In his first press briefing in months on the pandemic, U.S. President Donald Trump said the outbreak would probably get worse before it gets better, one of his first recent acknowledgements of the spread of the problem.
Industry group American Petroleum Institute (API) reported U.S. crude inventories rose last week by 7.5 million barrels, against expectations for a draw of 2.1 million barrels.
Brent crude fell 35 cents, or 0.8%, to $43.97 a barrel by 0541 GMT, and U.S. West Texas Intermediate (WTI) crude dropped 39 cents, or 0.9%, to $41.53.
Oil prices climbed about $1 the previous day, reaching their highest since March 6.

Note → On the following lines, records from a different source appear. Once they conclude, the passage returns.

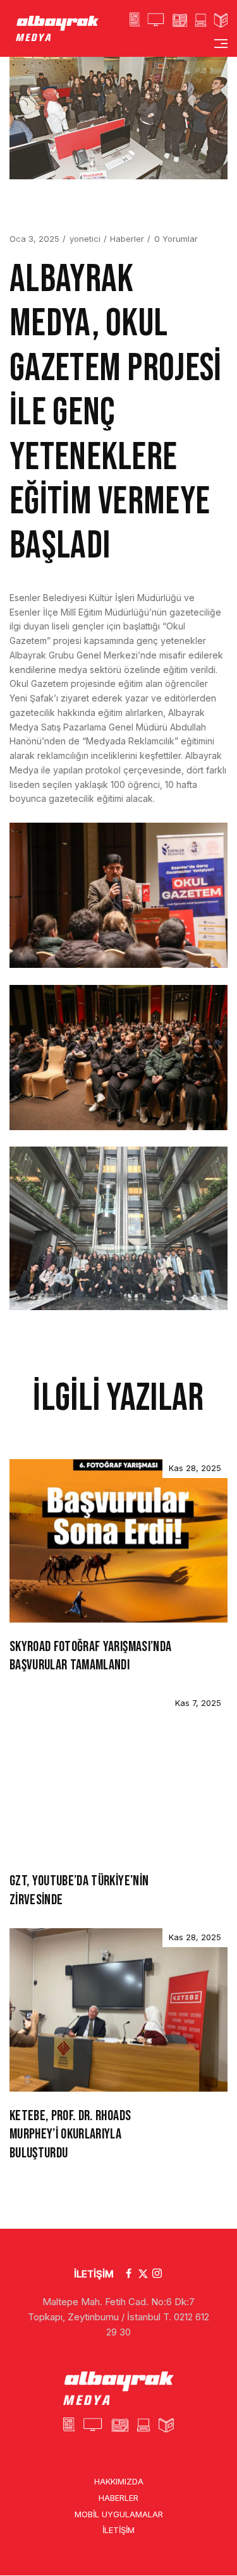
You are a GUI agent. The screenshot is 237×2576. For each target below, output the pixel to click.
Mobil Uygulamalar (119, 2514)
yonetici (85, 239)
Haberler (127, 239)
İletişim (118, 2530)
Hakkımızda (118, 2481)
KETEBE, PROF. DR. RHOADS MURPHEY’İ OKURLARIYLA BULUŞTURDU (70, 2135)
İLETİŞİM (94, 2274)
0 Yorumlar (176, 239)
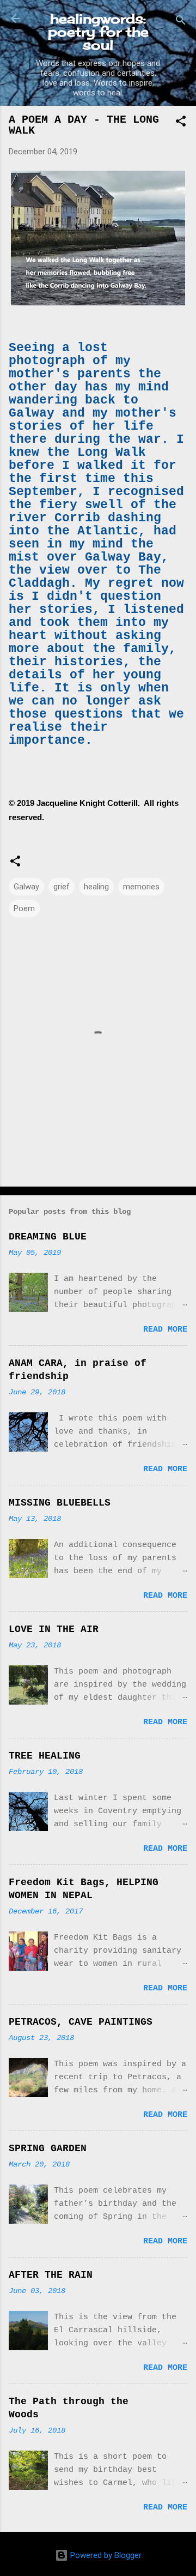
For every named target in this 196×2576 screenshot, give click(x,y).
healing (96, 887)
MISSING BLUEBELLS (60, 1502)
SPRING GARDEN (48, 2148)
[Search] (180, 22)
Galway (26, 887)
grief (61, 887)
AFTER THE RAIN (51, 2275)
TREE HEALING (45, 1755)
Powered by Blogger (105, 2555)
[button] (180, 123)
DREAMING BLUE (48, 1236)
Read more (165, 1329)
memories (141, 887)
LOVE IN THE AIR (54, 1629)
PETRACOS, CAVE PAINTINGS (80, 2022)
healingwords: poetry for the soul (98, 31)
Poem (24, 908)
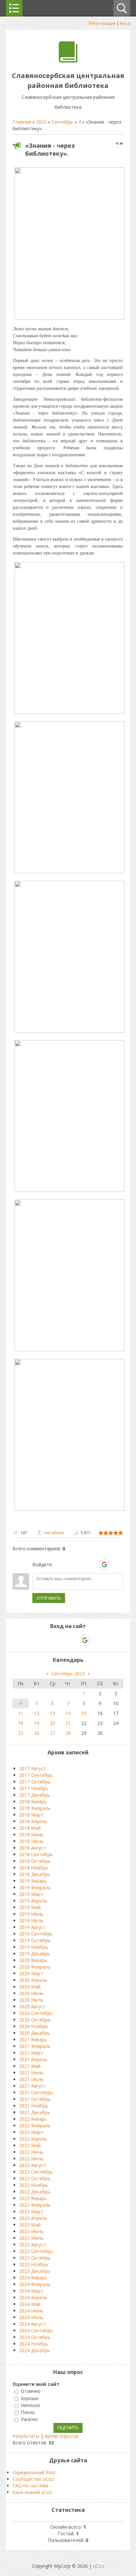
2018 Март (31, 1815)
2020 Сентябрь (36, 2013)
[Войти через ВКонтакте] (70, 1565)
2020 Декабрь (34, 2033)
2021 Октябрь (35, 2099)
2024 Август (32, 2324)
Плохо (28, 2412)
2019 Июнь (31, 1914)
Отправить (48, 1598)
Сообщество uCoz (33, 2479)
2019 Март (31, 1894)
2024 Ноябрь (33, 2344)
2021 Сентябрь (36, 2092)
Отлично (31, 2391)
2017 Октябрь (35, 1782)
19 (36, 1723)
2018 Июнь (31, 1834)
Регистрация (102, 23)
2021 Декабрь (34, 2112)
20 (52, 1723)
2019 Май (30, 1907)
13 (52, 1713)
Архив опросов (61, 2436)
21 (68, 1723)
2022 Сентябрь (36, 2172)
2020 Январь (33, 1960)
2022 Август (32, 2165)
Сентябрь (62, 122)
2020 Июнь (31, 1993)
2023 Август (32, 2244)
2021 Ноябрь (33, 2106)
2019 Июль (31, 1920)
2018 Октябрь (35, 1861)
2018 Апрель (33, 1821)
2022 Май (30, 2145)
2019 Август (32, 1927)
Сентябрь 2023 (68, 1673)
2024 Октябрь (35, 2337)
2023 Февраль (35, 2205)
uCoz (98, 2566)
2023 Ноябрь (33, 2264)
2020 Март (31, 1973)
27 (52, 1733)
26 (36, 1733)
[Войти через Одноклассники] (116, 1565)
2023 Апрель (33, 2218)
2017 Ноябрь (33, 1788)
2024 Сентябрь (36, 2330)
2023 (41, 122)
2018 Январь (33, 1801)
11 (20, 1713)
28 (68, 1733)
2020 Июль (31, 2000)
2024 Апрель (33, 2297)
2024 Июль (31, 2317)
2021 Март (31, 2053)
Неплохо (30, 2405)
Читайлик (54, 1532)
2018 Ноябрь (33, 1867)
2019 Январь (33, 1881)
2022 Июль (31, 2158)
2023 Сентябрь (36, 2251)
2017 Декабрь (34, 1795)
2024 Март (31, 2291)
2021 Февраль (35, 2046)
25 (20, 1733)
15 (83, 1713)
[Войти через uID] (59, 1565)
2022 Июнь (31, 2152)
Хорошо (30, 2398)
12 (36, 1713)
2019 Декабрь (34, 1953)
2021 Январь (33, 2039)
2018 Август (32, 1848)
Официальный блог (34, 2472)
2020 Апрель (33, 1980)
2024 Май (30, 2304)
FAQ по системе (31, 2485)
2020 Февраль (35, 1967)
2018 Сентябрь (36, 1854)
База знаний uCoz (32, 2492)
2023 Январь (33, 2198)
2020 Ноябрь (33, 2026)
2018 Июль (31, 1841)
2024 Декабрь (34, 2350)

“Crude’s rally hit a brick wall after the API report showed a sharp rise in stockpiles and on President Trump’s warning that the coronavirus pandemic in the U.S. is likely to worsen,” said Edward Moya, senior market analyst at OANDA in New York.
“The crude demand outlook just got a double whammy with what could be the biggest rise in stockpiles since late May if confirmed by the EIA report tomorrow and on Trump’s downbeat virus briefing,” Moya said.
The U.S. Energy Information Administration (EIA) will release official oil data later on Wednesday.
The United States reported more than 1,000 deaths from COVID-19 on Tuesday, according to a Reuters tally, marking the first time since June 10 the nation has surpassed that grim milestone.
Economic data from Japan, the world’s fourth-largest oil consumer, also weighed on prices. Factory activity contracted for a 15th straight month in July, indicating lower economic activity because the pandemic is extending into the third quarter.
Oil prices also rose on Tuesday on optimism for a COVID-19 vaccine and after European Union lenders agreed on a 750 billion euro ($859 billion) fund to prop up coronavirus-hit economies.